Un punto che sa di vittoria, per il morale e per la classifica, ma che lascia in eredità un’infermeria sempre più affollata e una difesa da reinventare. Il Cagliari di Fabio Pisacane esce dall’Unipol Domus con uno 0-0 preziosissimo contro la Lazio, interrompendo la striscia di due sconfitte consecutive, ma il prezzo da pagare è alto. Nella prossima, cruciale, trasferta di Parma, il tecnico dovrà fare a meno di due pedine fondamentali come Luca Mazzitelli, uscito per un problema muscolare, e Yerry Mina, espulso nel finale.
L’ORGOGLIO DI PISACANE: “NOI CERCHIAMO SOLUZIONI, NON ALIBI”

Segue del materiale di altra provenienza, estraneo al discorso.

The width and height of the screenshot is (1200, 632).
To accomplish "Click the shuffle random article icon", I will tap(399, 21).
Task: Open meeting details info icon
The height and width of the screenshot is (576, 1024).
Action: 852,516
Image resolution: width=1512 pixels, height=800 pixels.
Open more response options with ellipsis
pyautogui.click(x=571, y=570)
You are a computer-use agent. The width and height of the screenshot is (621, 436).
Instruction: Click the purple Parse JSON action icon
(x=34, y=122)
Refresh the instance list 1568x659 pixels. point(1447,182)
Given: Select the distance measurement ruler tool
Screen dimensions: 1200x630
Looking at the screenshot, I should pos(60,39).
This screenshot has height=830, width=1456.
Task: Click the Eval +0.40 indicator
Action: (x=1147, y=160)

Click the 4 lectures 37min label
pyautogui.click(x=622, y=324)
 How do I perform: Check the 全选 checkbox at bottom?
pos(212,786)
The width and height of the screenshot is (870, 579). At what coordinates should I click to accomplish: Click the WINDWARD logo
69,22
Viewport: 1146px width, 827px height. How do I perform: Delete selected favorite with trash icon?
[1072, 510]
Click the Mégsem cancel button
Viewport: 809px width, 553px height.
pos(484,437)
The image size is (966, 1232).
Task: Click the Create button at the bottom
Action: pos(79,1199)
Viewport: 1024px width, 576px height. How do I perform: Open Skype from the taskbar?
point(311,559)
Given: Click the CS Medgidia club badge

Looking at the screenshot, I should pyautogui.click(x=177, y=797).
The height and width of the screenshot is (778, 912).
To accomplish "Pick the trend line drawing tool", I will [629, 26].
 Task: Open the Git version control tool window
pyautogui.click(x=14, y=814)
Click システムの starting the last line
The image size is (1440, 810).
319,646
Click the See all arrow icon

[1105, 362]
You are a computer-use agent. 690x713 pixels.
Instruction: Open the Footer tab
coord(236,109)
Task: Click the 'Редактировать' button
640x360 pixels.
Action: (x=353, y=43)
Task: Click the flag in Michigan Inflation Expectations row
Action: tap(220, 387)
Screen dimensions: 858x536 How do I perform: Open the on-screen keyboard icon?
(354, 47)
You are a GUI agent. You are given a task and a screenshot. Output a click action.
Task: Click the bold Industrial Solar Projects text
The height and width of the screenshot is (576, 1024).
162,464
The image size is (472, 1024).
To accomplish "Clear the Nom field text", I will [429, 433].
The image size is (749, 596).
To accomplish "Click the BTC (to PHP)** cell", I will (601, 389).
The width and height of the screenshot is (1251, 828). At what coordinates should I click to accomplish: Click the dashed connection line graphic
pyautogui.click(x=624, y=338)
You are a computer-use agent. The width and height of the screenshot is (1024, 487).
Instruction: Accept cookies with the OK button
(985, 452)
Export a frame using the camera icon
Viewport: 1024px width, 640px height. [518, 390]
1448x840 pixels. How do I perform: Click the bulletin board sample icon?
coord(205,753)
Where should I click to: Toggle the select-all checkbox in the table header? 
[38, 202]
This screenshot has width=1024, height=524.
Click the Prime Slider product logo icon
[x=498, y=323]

Nel post-partita, il volto di Fabio Pisacane è un misto di soddisfazione per la prestazione e preoccupazione per il futuro imminente. “Non era facile”, ha esordito il tecnico in conferenza stampa, “oggi abbiamo perso anche Mazzitelli e Mina per la gara di Parma, ma la reazione, nonostante le assenze, c’è stata”. Un tema, quello della reazione, su cui l’allenatore ha insistito molto: “Questa squadra ha sempre cercato di reagire dopo battute d’arresto che hanno fatto anche male per come sono maturate. Penso alla sconfitta di Genova, che ha una fotografia diversa rispetto alla sconfitta con il Lecce. Voglio fare i complimenti a questi ragazzi”.
L’emergenza infortuni è una costante che attanaglia i rossoblù fin da settembre, ma Pisacane non cerca scuse: “Siamo falcidiati dagli infortuni, ma siamo sempre alla ricerca di soluzioni e non di alibi. Sono orgoglioso di questi ragazzi e mi auguro che la gente apprezzi come la squadra lascia tutto sul campo”. Un appello neanche troppo velato al pubblico, dopo aver percepito un'”aria pesante” durante il match.
EMERGENZA TOTALE IN VISTA DI PARMA
Le notizie dall’infermeria sono tutt’altro che confortanti. Luca Mazzitelli, che era appena rientrato dopo un fastidio al quadricipite, ha dovuto alzare bandiera bianca prima dell’intervallo per un problema al polpaccio. “Lo volevo preservare contro il Lecce perché c’era già un campanello d’allarme”, ha ammesso Pisacane, confermando che il centrocampista salterà la sfida del Tardini. A rendere la situazione ancora più critica è arrivata, all’85’, l’espulsione per doppia ammonizione di Yerry Mina, leader del reparto arretrato. Due assenze pesantissime che si sommano a quelle di lunga data e che costringeranno l’allenatore a ridisegnare la squadra in vista di uno scontro diretto per la salvezza che si preannuncia infuocato.
LA DIFESA REGGIE L’URTO: DOSSENA E GLI ALTRI PROTAGONISTI
Nonostante le difficoltà, la nota più lieta della serata è stata senza dubbio la solidità difensiva. Per la prima volta dopo diverse partite, la porta di Caprile è rimasta inviolata. Un merito da ascrivere all’intera squadra, ma con una menzione speciale per alcuni singoli. “Dossena ha fatto una prestazione importante”, ha sottolineato Pisacane, “non dimentichiamo che la coppia Dossena-Mina era quella titolare con Ranieri”. L’allenatore ha poi voluto elogiare anche la prova di quantità e qualità di Zé Pedro e Obert, dimostrando come il gruppo, anche nelle difficoltà, riesca a trovare risorse inaspettate.
La partita contro la Lazio non è stata spettacolare, con poche emozioni e un palo colpito da Zé Pedro nel primo tempo come occasione più nitida per i sardi. Ma in un momento così delicato della stagione, contava soprattutto muovere la classifica e ritrovare certezze. L’obiettivo è stato centrato, ma ora la testa è già a Parma, dove il Cagliari si giocherà una fetta importante del proprio futuro. Pisacane dovrà ancora una volta cercare soluzioni, sperando di recuperare qualche pezzo pregiato come Folorunsho, per presentarsi alla sfida con l’abito giusto, come ha concluso lui stesso: “Siamo rimaneggiati, ma positivi e guardiamo avanti”.